Start of SUPPLIED RECORDS

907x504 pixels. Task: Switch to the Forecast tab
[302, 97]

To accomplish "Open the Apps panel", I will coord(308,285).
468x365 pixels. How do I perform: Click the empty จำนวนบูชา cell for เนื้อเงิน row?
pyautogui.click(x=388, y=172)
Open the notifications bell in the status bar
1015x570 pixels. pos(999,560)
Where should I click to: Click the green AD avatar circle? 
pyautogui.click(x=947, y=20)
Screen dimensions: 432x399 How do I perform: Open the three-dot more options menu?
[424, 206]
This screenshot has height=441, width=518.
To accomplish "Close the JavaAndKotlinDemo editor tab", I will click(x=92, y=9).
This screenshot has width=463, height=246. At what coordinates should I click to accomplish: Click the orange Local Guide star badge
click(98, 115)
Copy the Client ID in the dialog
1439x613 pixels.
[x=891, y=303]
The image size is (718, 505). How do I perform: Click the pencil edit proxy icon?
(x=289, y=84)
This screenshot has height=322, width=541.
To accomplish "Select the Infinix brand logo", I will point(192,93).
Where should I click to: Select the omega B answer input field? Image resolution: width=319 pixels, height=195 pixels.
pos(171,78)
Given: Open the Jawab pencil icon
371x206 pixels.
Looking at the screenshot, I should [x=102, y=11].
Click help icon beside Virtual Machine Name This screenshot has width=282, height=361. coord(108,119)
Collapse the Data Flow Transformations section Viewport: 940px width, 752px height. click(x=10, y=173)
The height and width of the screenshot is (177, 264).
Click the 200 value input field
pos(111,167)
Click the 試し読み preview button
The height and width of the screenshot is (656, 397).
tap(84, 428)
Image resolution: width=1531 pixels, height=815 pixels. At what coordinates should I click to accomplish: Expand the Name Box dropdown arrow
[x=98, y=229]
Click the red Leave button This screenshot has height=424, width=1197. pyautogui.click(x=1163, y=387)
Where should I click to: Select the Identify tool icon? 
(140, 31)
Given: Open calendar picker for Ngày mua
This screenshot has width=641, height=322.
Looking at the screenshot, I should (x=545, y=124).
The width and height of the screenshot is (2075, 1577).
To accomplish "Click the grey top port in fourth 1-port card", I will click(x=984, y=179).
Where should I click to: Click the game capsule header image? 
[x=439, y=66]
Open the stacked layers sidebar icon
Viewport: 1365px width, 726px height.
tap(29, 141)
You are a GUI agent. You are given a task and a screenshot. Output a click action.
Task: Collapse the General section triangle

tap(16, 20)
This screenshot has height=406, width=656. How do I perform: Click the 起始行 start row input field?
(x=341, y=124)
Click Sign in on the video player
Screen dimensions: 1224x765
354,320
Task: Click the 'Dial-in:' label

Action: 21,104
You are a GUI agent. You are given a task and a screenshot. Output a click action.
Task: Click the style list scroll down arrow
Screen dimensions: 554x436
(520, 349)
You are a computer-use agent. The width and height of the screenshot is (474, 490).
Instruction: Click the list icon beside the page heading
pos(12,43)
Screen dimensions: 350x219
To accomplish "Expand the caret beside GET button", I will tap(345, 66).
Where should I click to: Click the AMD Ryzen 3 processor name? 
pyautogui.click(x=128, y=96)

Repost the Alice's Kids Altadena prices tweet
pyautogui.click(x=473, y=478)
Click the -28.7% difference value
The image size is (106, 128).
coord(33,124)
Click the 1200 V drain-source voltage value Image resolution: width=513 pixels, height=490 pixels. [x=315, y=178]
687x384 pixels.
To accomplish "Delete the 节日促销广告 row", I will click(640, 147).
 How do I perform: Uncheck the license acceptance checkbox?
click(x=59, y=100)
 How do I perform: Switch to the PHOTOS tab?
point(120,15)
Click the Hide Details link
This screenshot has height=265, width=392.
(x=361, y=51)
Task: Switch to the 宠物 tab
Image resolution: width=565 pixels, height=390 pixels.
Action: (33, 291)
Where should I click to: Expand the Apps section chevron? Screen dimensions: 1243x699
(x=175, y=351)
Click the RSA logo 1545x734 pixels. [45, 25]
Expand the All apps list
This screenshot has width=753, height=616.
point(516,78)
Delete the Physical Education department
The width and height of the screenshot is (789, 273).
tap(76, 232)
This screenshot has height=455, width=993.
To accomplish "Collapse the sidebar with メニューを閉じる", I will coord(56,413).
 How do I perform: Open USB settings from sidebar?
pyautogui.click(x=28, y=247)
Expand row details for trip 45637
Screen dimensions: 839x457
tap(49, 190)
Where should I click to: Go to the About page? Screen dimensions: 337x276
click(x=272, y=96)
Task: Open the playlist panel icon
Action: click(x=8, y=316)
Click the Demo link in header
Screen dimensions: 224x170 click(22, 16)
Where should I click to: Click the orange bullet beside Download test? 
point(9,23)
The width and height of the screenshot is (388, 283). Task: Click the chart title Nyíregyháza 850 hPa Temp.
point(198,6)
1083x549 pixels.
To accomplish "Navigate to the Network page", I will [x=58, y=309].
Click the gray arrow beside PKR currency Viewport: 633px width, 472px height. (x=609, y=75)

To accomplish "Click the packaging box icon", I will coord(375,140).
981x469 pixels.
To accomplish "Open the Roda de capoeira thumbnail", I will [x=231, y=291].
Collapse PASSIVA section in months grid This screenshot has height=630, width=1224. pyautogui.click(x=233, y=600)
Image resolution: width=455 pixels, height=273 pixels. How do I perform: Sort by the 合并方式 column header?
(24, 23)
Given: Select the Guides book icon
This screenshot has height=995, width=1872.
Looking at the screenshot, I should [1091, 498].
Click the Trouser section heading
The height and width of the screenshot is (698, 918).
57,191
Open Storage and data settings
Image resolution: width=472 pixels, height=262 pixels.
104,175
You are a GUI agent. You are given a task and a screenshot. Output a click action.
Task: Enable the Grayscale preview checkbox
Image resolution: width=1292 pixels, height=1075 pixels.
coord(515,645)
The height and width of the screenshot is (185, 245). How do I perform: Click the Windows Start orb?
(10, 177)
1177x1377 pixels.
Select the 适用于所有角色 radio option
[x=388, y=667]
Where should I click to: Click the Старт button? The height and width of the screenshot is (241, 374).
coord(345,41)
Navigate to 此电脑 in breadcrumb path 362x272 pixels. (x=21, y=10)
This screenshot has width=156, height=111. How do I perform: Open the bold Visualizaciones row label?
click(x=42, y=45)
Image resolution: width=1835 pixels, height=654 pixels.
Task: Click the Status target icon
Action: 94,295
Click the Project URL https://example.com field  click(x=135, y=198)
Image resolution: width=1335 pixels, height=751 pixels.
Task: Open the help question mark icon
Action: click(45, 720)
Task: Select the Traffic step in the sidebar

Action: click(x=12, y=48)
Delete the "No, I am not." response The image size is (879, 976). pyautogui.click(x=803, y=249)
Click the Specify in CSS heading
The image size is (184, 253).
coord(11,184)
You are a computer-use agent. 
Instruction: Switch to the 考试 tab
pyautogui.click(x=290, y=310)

End of SUPPLIED RECORDS

YOUR OBJECTIVE. Search the entries for "computer" and copy out each line that has it.

TASK RESULT.
You are a computer-use agent. The width and height of the screenshot is (474, 490).
You are a computer-use agent. 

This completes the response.